▸ Items listed in a dataset
-=-=-=-=-

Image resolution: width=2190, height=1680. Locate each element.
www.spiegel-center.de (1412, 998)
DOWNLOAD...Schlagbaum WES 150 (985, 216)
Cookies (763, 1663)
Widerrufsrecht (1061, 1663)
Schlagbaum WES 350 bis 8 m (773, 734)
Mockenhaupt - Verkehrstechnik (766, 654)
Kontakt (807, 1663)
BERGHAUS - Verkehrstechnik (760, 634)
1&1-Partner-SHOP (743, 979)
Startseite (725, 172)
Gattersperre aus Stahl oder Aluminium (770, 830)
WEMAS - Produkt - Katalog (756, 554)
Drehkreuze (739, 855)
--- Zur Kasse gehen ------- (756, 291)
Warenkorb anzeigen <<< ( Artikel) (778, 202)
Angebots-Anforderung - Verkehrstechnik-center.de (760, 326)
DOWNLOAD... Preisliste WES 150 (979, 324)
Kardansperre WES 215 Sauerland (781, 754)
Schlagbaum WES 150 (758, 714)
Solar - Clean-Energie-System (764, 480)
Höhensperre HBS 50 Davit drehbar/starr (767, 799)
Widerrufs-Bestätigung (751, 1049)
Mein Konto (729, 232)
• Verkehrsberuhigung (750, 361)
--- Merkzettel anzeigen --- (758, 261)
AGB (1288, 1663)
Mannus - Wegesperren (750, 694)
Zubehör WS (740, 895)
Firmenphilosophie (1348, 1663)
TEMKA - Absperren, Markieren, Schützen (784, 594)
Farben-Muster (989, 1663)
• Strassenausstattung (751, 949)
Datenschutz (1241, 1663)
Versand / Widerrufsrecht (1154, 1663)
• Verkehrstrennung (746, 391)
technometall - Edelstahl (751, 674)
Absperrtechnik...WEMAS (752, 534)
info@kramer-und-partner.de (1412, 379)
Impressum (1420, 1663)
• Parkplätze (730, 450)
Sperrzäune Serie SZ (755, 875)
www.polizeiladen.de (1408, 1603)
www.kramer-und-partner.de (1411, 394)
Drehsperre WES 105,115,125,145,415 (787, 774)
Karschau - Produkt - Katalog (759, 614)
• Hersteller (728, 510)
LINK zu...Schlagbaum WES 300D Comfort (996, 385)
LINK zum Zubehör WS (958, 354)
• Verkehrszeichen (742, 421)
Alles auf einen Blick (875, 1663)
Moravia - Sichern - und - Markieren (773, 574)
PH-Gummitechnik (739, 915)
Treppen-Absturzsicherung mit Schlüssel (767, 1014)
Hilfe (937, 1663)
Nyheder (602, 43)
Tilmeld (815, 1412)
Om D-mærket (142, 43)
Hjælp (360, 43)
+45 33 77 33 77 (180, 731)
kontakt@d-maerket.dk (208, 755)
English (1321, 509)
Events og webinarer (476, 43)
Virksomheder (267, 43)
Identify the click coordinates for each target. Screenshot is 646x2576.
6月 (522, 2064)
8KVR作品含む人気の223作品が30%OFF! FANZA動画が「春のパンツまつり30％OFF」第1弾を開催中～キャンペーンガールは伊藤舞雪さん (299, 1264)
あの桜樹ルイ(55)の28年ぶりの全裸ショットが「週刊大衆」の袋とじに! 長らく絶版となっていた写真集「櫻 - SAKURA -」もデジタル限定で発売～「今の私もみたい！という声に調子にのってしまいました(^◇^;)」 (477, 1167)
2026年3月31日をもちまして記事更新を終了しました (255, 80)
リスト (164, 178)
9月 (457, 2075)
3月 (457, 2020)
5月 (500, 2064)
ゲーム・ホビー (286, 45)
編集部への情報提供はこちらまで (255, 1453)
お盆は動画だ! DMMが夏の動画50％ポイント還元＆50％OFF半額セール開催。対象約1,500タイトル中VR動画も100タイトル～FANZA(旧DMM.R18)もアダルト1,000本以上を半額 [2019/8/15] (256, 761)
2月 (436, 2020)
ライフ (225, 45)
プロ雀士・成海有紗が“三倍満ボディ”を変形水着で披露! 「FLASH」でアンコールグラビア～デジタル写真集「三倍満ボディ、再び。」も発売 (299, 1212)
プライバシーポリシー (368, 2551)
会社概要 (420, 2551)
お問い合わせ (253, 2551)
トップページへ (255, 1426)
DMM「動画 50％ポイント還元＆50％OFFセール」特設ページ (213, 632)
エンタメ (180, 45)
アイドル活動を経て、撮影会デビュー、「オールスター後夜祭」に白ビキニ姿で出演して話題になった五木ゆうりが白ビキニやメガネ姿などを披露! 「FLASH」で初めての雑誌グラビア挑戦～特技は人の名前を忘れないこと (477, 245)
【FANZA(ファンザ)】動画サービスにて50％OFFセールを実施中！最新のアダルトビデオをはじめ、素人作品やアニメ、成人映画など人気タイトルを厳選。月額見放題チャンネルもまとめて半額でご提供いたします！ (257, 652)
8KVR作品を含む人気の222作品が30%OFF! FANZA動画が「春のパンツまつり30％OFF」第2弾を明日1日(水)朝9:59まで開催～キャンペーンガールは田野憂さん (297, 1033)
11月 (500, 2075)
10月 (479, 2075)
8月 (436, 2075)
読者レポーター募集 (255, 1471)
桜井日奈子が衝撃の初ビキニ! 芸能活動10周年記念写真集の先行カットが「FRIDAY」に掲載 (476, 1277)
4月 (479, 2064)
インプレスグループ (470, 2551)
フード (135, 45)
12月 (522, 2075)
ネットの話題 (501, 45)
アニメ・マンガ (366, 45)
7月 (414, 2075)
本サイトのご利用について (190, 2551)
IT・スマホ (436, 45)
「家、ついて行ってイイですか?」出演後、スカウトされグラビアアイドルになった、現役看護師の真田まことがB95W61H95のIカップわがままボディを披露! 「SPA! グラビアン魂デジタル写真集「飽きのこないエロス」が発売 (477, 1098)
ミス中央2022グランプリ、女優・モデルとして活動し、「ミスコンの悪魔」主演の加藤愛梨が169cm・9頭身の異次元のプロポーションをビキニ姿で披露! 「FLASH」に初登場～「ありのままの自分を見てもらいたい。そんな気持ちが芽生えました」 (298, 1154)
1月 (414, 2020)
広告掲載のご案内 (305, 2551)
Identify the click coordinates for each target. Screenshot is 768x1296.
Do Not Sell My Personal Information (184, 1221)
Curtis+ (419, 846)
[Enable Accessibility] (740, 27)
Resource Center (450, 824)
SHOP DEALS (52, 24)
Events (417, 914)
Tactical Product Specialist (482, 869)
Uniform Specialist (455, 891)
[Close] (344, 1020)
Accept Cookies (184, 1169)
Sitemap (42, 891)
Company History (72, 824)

-=-=-=-=-

▸ About this exercise
Would you restate word for word every line from the one holding "桜井日奈子が衝撃の初ビキニ! 芸能活動10周年記念写真集の先行カットが「FRIDAY」に掲載 (476, 1277)" to the end of the entries, both ends included?

▸ Solved exercise
桜井日奈子が衝撃の初ビキニ! 芸能活動10周年記念写真集の先行カットが「FRIDAY」に掲載 (476, 1277)
4月 (479, 2064)
インプレスグループ (470, 2551)
フード (135, 45)
12月 (522, 2075)
ネットの話題 (501, 45)
アニメ・マンガ (366, 45)
7月 (414, 2075)
本サイトのご利用について (190, 2551)
IT・スマホ (436, 45)
「家、ついて行ってイイですか?」出演後、スカウトされグラビアアイドルになった、現役看護師の真田まことがB95W61H95のIカップわがままボディを披露! 「SPA! グラビアン魂デジタル写真集「飽きのこないエロス」が発売 (477, 1098)
ミス中央2022グランプリ、女優・モデルとして活動し、「ミスコンの悪魔」主演の加藤愛梨が169cm・9頭身の異次元のプロポーションをビキニ姿で披露! 「FLASH」に初登場～「ありのままの自分を見てもらいたい。そんな気持ちが芽生えました」 (298, 1154)
1月 (414, 2020)
広告掲載のご案内 (305, 2551)
Identify the click coordinates for each target. Screenshot is 768x1296.
Do Not Sell My Personal Information (184, 1221)
Curtis+ (419, 846)
[Enable Accessibility] (740, 27)
Resource Center (450, 824)
SHOP DEALS (52, 24)
Events (417, 914)
Tactical Product Specialist (482, 869)
Uniform Specialist (455, 891)
[Close] (344, 1020)
Accept Cookies (184, 1169)
Sitemap (42, 891)
Company History (72, 824)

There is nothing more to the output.